I was supposed to hand in my letter in July just before my vacation but there were some problems with the leave calculation. Suddenly the date had to be pushed forward and last thing I knew it was my last week at work. Blame it on my typical Aries trait, but diving into the unknown has always been a norm. I had no plans. I had no directions. All I thought was "Ayia heck it-lah.. already come so far. WING IT saja!"



This is the first time my life was to be governed by nobody but me. I call the shots and I make the decisions. It's pretty much a logarithmic graph: work hard, get more money thus can play hard (and refurbish house... man I cannot stand the interiors left by the previous owners already!). Milestone, memang pun milestone.
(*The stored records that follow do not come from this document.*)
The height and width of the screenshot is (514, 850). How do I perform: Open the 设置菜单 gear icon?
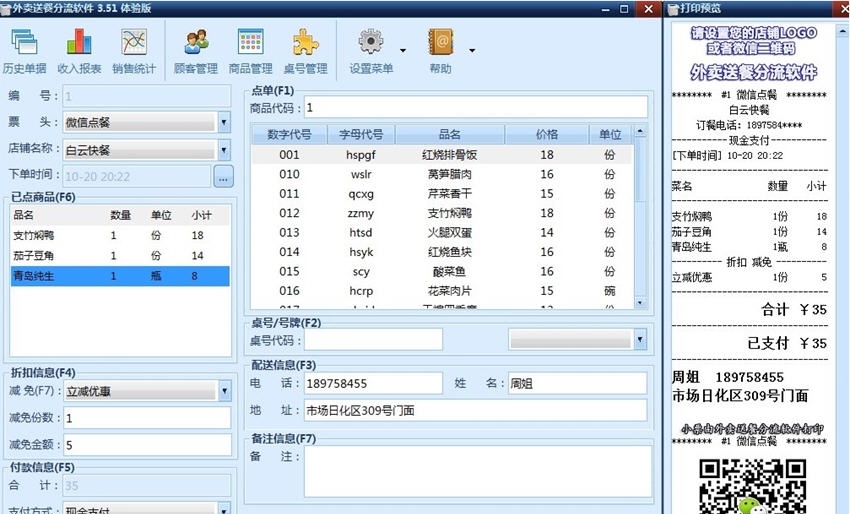tap(371, 42)
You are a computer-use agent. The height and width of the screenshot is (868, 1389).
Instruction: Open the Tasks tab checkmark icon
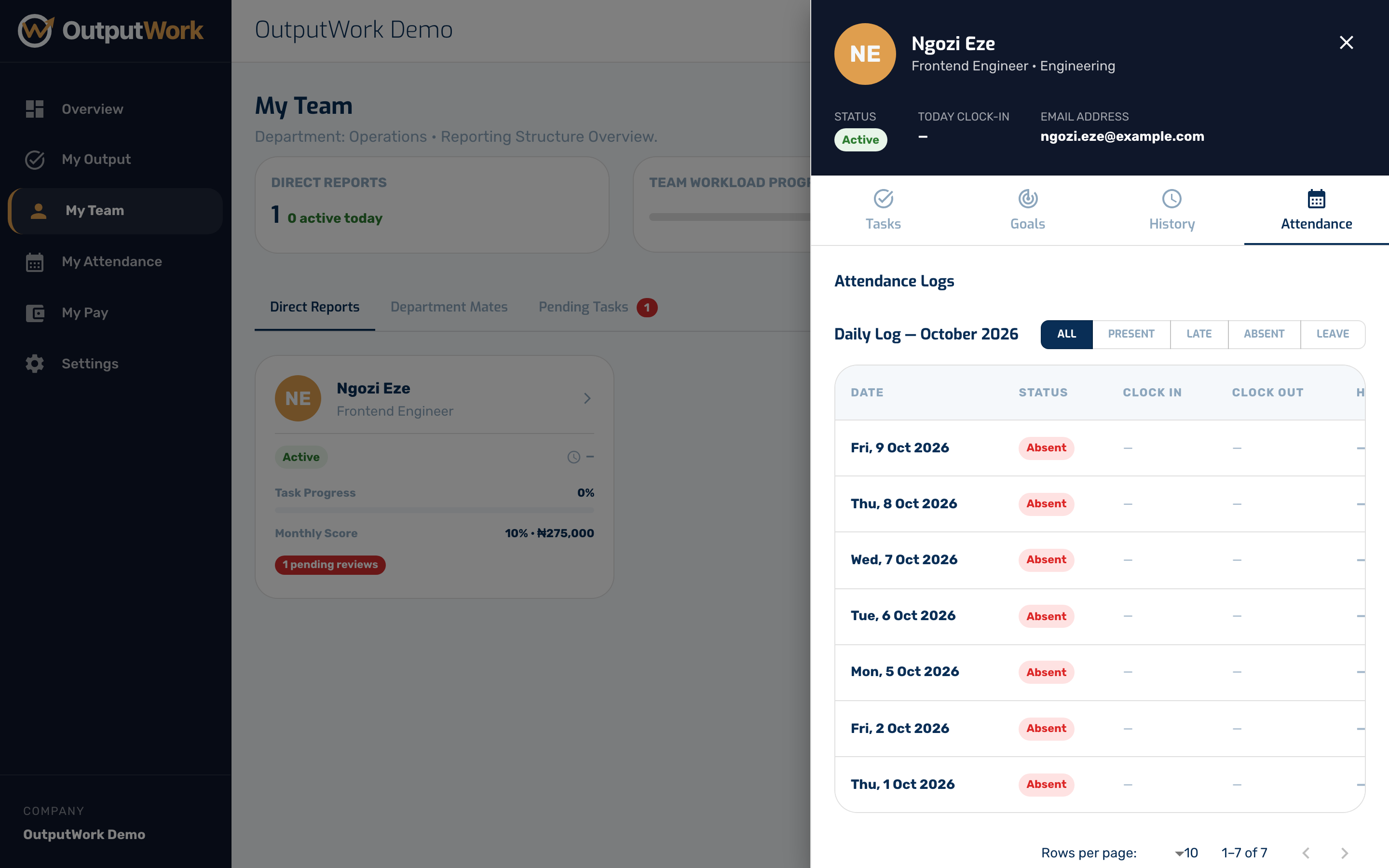click(x=883, y=199)
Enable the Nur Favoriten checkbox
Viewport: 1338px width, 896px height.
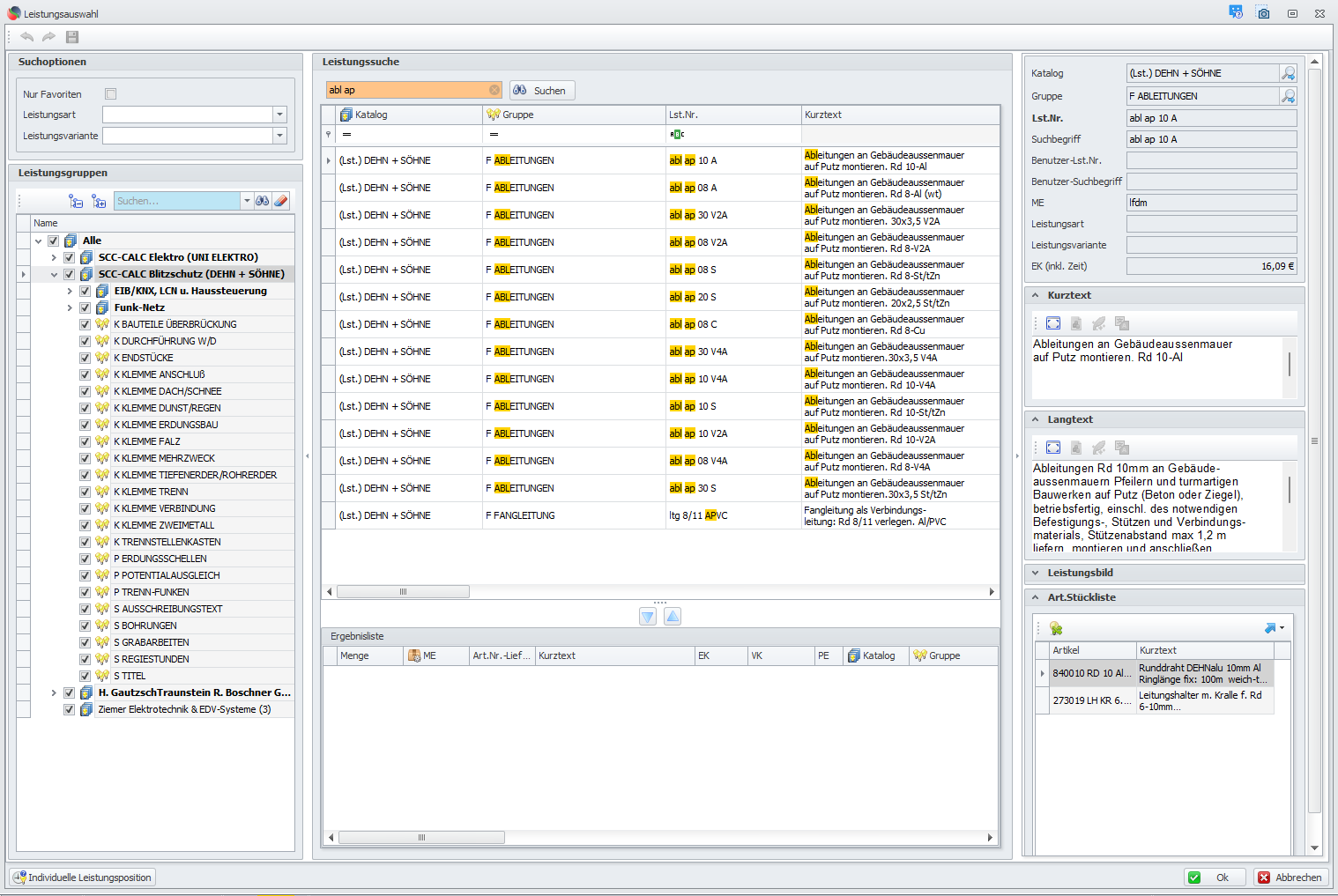coord(111,94)
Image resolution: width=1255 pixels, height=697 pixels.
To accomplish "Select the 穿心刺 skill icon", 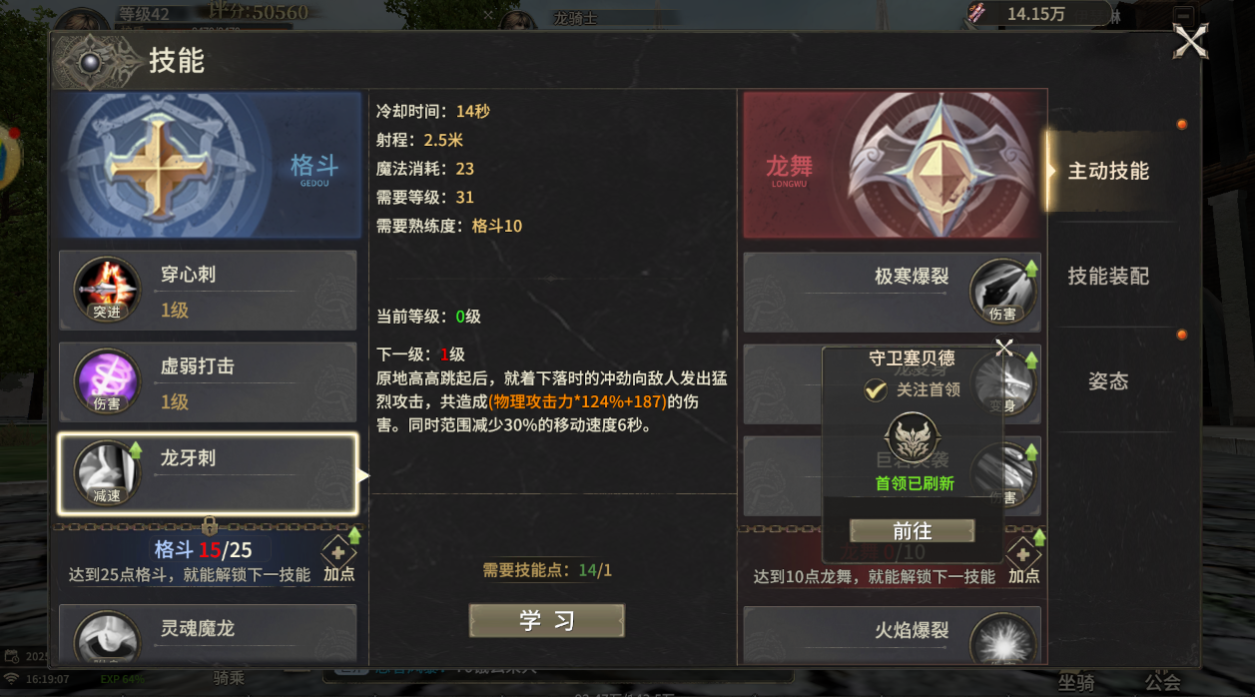I will coord(107,291).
Disclaimer: images courtesy of Ecards, Chloe Clam, unknown

4 comments:

Anonymous said...

totally feeling you. i am in this exact situation and started to miss my job being in a hotel line previously. really not feeling to go to work everyday taking MC just really hate it even though the pay is much much more higher than what i had previously working in the same hotel for straight 6 years i no longer feel happy working here either. i wish i can be in a position where i can be jobless but i can't cause i have house mortage to pay and car as well already cost me RM1.5k a month combine.

nur fadzliah said...

This is exactly what im facing now.to make it worse,i most probably (think it is a must) need to pay 100k for my study scholarship if i wanna quit my job now.i couldnt focus.i just ignored everything(that really pissed off my bro coz he is working in the same dept as mine).i just dont have the heart to work there anymore.n now im thinking to quit.coz for me,i wud rather be working or do something or hunt for money by doing something that i like.i want the satisfaction.i want that kinda smile u know that uhavenoideawhyyouaresmiling smile on myface!ouh god.hope i can make the right decision!

shelbybaby said...

hello there anon. you are not alone. i am no guru but i do know that a monthly financial commitment of rm1.5k is not something you can breeze through without proper pay. i still have to work clinics to ensure i can fulfill my mortgage. i will have to continue doing so until *bisou* bonbon can fully support me financially. you have to make a choice whether to live comfortably but not like it or live meagerly but love it. i've learnt to live within my means and had to cut alot of happy stuff (spa, cupcakes when i don't REALLY need it, bags, that hello kitty swarovski figurine etc.. hehe) but being in a non stressful position, i find less excuses to have to shop. still no person is the same. do think about it very closely of consequences of quitting the job and only you can make this decision. with good support system you will be able to wade through anything!

shelbybaby said...

dear nur fadzliah,
*sigh* this life of ours. it's just so full of tough decisions innit? i'm sorry to hear your job is sucking the life outta you. i know what you mean. i was in your shoes. still, nobody can be the judge for your decisions except for you but please do think this through before choosing your path. i may have suffered in silence for a long time but i did 'suck my balls' until i completed my government service (in medicine, doctors are required to complete a 2 year government service in order to officially practice). i also made sure that despite all, i will continue to hold my end of the bargain with regards to my mortgage and also not put my loved ones in any obliging disposition of being 'forced' into supporting me financially. this is a vow i made to myself and my family and friends. with the scholarship payment you will have to take this heavily into account. i hope you will come to a position in life where you can find peace and happiness in your work. i sincerely wish you and anon the best of luck and nothing but happiness!